The Third Man is a seminal work of European film noir. Directed by Carol Reed, written by Graham Greene and starring, among others, Joseph Cotten and Orson Welles, its place in Great Film Canon is undisputed (it placed at 63rd the Sight & Sound Top 100).

The Criterion Collection blu-ray, which has been out of print for a number of years, can fetch more than £100 on eBay.

It is good news then that it is coming to 4K in early November, courtesy of Studiocanal.

What is unnerving is all the extras (read: tat) coming with it.

This 75th anniversary special edition will include the usual semi-interesting guff such as a 64-page booklet — with new essays on the film, a fully annotated shooting script, four artcards (what is one expected to do with these, by the way?) and a poster of Nico Delort’s newly-commissioned artwork.

You’ll need to clear some serious shelf space for The Third Man

But the cherry on the tat cake (or the jewel in the tat crown, depending on which cliche you prefer) is surely the decision to use pop-up rigid box packaging that — get this — plays the famous theme from The Third Man upon opening.

How’s that for a novelty/gimmick!
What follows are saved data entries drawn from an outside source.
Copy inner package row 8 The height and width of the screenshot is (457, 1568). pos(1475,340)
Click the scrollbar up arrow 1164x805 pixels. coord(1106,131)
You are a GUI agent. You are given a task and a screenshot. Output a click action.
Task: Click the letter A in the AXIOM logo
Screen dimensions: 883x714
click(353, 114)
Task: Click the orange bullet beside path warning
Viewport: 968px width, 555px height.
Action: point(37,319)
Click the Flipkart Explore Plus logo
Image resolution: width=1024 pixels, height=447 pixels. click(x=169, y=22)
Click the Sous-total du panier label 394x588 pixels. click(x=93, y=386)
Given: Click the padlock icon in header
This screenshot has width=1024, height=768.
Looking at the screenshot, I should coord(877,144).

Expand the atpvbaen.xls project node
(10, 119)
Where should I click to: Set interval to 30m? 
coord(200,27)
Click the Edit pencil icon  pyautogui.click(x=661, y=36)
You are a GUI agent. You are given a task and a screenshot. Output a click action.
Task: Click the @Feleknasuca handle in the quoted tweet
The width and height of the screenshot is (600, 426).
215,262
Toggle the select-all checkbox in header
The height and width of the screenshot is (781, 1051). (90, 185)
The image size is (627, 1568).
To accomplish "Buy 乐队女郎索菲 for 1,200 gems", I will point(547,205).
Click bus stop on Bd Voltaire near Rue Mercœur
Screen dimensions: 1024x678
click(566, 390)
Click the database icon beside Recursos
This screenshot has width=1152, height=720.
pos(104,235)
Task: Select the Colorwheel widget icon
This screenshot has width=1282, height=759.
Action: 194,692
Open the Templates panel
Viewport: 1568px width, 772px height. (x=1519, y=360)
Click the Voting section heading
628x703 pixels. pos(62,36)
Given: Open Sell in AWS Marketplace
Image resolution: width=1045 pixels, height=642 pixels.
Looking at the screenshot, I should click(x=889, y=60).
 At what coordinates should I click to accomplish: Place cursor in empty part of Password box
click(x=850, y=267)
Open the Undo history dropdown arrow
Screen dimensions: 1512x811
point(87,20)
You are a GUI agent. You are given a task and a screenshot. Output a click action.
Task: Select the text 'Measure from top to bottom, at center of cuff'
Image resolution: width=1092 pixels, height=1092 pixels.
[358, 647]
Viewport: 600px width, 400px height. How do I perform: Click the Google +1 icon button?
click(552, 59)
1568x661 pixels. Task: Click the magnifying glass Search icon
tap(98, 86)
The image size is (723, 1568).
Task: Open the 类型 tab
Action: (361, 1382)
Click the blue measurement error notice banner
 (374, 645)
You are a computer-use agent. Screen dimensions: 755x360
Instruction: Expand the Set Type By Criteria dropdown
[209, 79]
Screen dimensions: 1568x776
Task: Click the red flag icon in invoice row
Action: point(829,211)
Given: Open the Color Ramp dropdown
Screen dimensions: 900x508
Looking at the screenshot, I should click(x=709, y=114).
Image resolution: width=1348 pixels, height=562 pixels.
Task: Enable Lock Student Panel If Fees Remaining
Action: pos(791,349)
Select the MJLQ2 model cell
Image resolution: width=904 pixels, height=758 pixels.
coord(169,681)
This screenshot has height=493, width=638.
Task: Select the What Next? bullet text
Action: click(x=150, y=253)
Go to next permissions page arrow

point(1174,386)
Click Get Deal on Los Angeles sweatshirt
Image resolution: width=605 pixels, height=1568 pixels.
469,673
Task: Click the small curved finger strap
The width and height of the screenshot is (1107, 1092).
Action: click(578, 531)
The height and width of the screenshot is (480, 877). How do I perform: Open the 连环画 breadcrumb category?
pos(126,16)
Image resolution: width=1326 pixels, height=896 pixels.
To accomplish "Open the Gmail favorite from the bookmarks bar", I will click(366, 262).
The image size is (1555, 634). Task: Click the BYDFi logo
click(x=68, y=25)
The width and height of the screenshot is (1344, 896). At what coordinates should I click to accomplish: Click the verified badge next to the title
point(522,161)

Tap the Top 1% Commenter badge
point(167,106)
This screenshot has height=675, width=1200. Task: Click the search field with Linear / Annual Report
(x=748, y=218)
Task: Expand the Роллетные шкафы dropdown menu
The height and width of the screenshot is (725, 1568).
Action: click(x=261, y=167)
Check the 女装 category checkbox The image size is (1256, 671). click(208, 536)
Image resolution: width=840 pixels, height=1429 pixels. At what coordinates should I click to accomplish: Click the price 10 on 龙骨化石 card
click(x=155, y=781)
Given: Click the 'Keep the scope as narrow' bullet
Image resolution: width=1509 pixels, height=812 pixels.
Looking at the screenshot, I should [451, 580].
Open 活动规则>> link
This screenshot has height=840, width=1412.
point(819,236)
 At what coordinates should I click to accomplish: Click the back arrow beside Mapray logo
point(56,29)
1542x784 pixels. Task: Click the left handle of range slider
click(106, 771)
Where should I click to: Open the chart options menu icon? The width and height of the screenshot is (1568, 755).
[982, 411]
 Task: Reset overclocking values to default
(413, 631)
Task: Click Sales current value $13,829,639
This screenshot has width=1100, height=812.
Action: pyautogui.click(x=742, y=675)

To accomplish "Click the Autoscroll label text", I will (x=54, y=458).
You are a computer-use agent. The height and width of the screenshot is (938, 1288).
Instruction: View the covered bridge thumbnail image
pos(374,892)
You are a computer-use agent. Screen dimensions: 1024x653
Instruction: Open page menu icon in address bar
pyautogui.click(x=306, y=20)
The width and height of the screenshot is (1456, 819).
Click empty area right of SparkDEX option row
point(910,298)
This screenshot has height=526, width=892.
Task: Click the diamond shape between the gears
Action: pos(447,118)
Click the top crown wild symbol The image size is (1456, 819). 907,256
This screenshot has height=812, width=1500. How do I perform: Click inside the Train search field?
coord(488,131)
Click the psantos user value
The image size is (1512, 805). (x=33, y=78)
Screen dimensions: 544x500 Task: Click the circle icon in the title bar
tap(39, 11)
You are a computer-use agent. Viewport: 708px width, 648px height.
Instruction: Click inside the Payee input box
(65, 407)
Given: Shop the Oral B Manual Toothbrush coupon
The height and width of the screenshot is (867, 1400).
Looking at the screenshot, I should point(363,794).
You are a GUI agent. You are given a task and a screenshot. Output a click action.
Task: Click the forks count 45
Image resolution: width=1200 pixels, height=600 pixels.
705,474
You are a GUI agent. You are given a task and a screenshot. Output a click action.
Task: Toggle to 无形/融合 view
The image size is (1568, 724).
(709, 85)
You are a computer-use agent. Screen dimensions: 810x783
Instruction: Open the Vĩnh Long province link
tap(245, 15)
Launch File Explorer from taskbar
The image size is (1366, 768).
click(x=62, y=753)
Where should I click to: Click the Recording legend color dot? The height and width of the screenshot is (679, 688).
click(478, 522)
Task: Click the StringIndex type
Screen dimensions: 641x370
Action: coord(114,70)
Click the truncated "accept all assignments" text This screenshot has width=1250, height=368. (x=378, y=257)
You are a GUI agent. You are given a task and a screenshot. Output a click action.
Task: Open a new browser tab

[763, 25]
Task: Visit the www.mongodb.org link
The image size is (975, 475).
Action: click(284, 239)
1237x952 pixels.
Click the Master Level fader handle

And it can be yours for the princely sum of £45.

(One cinephile quipped on Twitter: “How much do they charge to NOT play the theme every time you open the box?”)

Now, this is a bit of an industry trend, even if none have gone so far as to actually make a music box out of a release.

Second Sight were charging £35 for a blu-ray of Chopper that included a 70-page booklet and six artcards.

Earlier this year 1996's Twister was released on 4K with a box within a box concept (yo dawg, I heard you like boxes…). There’s also a production notes booklet, a double-sided poster and, you guessed it, four artcards.

But Studiocanal are by far the worst offenders. Their 4K release of The Conversation earlier this year included, again, rigid box packaging with magnetic closing, a 64-page booklet, the original soundtrack cassette tape(???) and both original and new posters. RRP £44 (hey, it’s sold out).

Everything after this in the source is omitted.